The earliest references to table shuffleboard are from Tudor England when ‘shovelboard’ tables were common in wealthy households: Henry V111th was said to be partial to the game. As billiards became popular in the 17th Century it displaced ‘shovelboard’, but variations such as ‘shove-groat’ (later ‘shove ha’penny’) and bagatelle could be found in public houses. These were still popular in Victorian England in homes as well as inns and they are still around today.
A Dutch variation of shuffleboard or ’Sjoelbak’ emerged in the 20th Century and in 1966 a standard board with discs was introduced in response to the growth of clubs and tournaments. This is the team tournament version now played in the UK which is a popular and enjoyable way of fundraising.
Teams of 3 people compete in a tournament, and the number of teams determines how many tables are needed. With 75 people 9 tables were needed and these were in constant use (except at the half-time break) as teams took it in turn to play 4 games over the evening. Teams were divided into 3 groups: A, B and C. When group A were playing volunteers from the other two groups were needed to score, just one to each table. Those not involved can eat, drink, chat or watch.

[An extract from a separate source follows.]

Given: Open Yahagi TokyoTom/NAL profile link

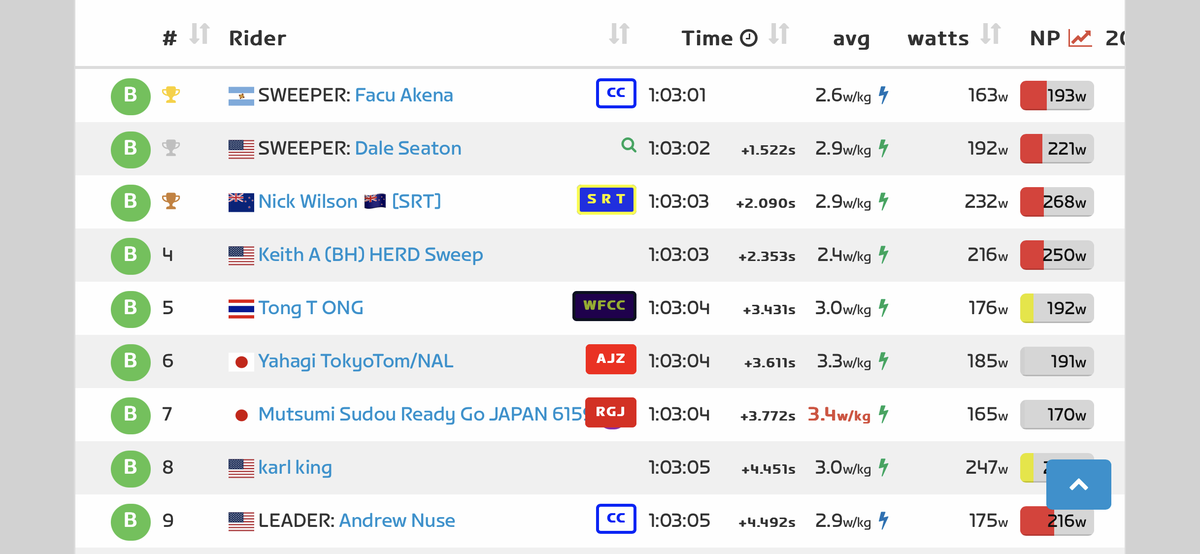Looking at the screenshot, I should [x=355, y=361].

A game consists of the members of the team taking turn to slide by hand the discs (there are 30) along the 9-foot-long narrow table to get as many of them as they can through apertures into the four numbered compartments (2,3,4,1) at the end to score points. (See photos). The scorer has confirm the points scored and record that number on the team’s scorecard. The team with the highest accumulated score over 4 games is the winner and receives a prize. The winning team for this year with 335 points was ‘The Local Yokels’ who were much unfancied but demonstrated what yokels can do.
It was an enjoyable evening as everyone joins in playing shuffleboard which is a fun game even if you have not played before: you are part of a team and there are plenty of people to tell you what to do. It is also helping to raise money for good causes.
Rotary has been working to eradicate polio from the world since 1985 when the Global Polio Eradication Initiative was established. Then polio was endemic in 125 countries but now only in two, Afghanistan and Pakistan. We are close to achieving the goal of a polio free world, but it is crucial to keep other countries polio free through vaccination and surveillance programmes. That is why Rotary clubs throughout the world will continue to fundraise for the End Polio Now Campaign Fund.
Thanks to all who organised and attended the Shuffleboard Evening. We hope to continue the tradition in 2024.